Erschienen am 08.12.2005:

Stimmungsbarometer für den Arbeitsmarkt

Der Absolventenkongress ist mehr als nur ein Job-Marktplatz
Das Bild zum Artikel
Absolventen im Gespräch...
Quelle: Absolventenkongress

Der jährliche Absolventenkongress in Köln ist nicht nur studentisches Schaulaufen, sondern das Gros der 12.000 jungen Akademiker "sucht hier gezielt nach einem Job". Das sagt eine Frau, die sich damit auskennen muss: Judith Oppitz, die Geschäftsführerin des Unternehmens Hobsons, das den Absolventenkongress seit vielen Jahren veranstaltet. Während dieser beiden Tage im Herbst, so erzählt die Veranstalterin, lässt sich jedes Jahr die Stimmung auf dem Arbeitsmarkt zeitnah ablesen: So seien die Absolventen vor fünf Jahren, als die Unternehmen dringend Nahwuchs suchten,  selbstbewusst bis forsch aufgetreten, und zwei Jahre später, als die Rezession auch bei den Akademikern Einzug gehalten habe, sei Zurückhaltung und defensives Verhalten die Devise gewesen. "Im Moment scheint die Situation relativ ausgeglichen zu sein. Firmenvertreter berichten, dass man sich dieses Jahr auf Augenhöhe begegnet", erklärt die Geschäftsführerin von Hobsons.
 
Die Hoffnung, vielleicht nicht mit einem Arbeitsvertrag, aber doch zumindest mit einem Termin für ein Bewerbungsgespräch heimzukehren, ist so utopisch nicht. Schließlich haben die 250 Unternehmen, die auf der Messe vertreten sind, 16.000 freie Stellen im Gepäck. Geisteswissenschaftler sind dabei traditionell mehr als Exoten gefragt, während die überwältigende Mehrheit der sowohl der Besucher als auch der Gesuchten Wirtschafts- und Naturwissenschaftler sind. Doch nicht nur an den Unternehmen selbst sind die Absolventen interessiert, sondern auch an dem üppigen Rahmenprogramm. Neben 80 Vorträgen, Podiumsdiskussionen und Informationsveranstaltungen gibt es für die Absolventen auch das Angebot, kostenlos von Personalprofis ihre Lebensläufe überprüfen zu lassen. Und das Angebot ist mitnichten ein Ladenhüter, sondern die potenziellen Bewerber stehen hier den ganzen Tag Schlange. "Eigentlich sollte man meinen, dass es bei Bewerbungen keinen Informationsbedarf mehr gibt, aber je unsicherer die Jobaussichten, desto unsicherer sind die Absolventen auch bei so elementaren Dingen. Das kann man immer wieder beobachten", sagt Judith Oppitz.

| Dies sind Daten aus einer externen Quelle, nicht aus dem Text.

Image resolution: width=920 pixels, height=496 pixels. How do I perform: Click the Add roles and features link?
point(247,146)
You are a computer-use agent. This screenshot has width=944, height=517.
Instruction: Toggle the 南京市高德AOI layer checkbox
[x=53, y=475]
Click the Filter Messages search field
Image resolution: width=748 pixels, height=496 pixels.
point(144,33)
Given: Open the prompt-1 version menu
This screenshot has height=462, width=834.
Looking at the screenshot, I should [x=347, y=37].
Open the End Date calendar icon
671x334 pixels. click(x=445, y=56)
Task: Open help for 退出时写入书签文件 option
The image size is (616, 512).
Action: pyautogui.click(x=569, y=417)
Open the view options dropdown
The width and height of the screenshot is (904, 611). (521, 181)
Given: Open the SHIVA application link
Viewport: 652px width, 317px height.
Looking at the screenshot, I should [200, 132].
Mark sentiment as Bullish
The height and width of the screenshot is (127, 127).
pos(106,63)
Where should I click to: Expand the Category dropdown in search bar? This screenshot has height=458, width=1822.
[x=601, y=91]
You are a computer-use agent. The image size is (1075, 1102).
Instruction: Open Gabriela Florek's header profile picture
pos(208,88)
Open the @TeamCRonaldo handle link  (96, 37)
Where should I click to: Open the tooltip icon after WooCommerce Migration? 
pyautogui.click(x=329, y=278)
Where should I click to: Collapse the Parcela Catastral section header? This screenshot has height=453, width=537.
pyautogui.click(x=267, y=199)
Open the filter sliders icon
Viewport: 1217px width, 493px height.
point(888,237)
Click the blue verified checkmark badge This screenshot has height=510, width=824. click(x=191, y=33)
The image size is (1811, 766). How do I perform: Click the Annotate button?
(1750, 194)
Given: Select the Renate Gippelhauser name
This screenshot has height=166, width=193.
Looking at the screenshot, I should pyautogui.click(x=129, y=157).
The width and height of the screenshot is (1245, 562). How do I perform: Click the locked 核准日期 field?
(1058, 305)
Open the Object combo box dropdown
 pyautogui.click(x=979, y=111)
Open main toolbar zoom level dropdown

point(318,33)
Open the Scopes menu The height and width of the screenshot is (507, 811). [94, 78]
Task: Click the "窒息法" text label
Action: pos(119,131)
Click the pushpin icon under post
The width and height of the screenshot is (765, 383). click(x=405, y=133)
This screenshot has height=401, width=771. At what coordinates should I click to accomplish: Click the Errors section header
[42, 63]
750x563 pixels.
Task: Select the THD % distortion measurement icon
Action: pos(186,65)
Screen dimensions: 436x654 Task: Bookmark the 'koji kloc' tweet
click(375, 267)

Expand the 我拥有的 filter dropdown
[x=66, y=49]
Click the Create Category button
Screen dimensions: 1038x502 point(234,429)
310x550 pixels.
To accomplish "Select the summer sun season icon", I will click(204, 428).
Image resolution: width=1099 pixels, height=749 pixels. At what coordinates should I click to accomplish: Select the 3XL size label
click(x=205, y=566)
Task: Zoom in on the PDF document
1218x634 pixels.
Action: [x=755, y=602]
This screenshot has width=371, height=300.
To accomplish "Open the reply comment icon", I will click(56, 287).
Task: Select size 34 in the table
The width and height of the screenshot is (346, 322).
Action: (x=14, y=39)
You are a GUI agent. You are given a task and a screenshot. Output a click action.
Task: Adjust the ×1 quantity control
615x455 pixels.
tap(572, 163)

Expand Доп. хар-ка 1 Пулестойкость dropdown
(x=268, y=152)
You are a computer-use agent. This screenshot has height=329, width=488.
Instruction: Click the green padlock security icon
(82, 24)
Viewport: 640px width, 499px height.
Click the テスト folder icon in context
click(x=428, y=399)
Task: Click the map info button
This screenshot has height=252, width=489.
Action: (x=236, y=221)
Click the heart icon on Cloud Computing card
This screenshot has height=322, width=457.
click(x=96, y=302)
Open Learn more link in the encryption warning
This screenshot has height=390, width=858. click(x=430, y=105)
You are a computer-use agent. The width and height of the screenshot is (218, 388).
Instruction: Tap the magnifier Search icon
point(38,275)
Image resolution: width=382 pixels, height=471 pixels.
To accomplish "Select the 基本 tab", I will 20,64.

Bachelor in vielen deutschen Unternehmen noch unbekannt
Ein Beispiel für diese Unsicherheit - allerdings auf Arbeitgeberseite - sind die neuen Studienabschlüsse Bachelor und Master. Obwohl die deutschen Hochschulen bis 2010 alle Studiengänge auf Bachelor und Master umstellen müssen und auf diesem Weg schon das erste Drittel passiert haben, fühlen sich viele frischgebackene Absolventen, die über diese neuen Abschlüsse verfügen, von den Unternehmen nicht mit offenen Armen empfangen. Woran das liegt? Genau das wollten viele Absolventen von einer Expertenrunde auf dem Kongress wissen, die über die Akzeptanz von Bachelor und Master auf dem Arbeitsmarkt diskutierte. Schließlich sei es doch die Wirtschaft gewesen, so die Studierenden, die "jüngere Absolventen mit praxisbezogener Hochschulausbildung und international vergleichbaren Studienabschlüssen" gefordert hatte. Auch in einer Studie des Instituts der Deutschen Wirtschaft gaben drei Viertel der befragten Unternehmen an, in Zukunft Bachelor- und Master-Absolventen einstellen zu wollen.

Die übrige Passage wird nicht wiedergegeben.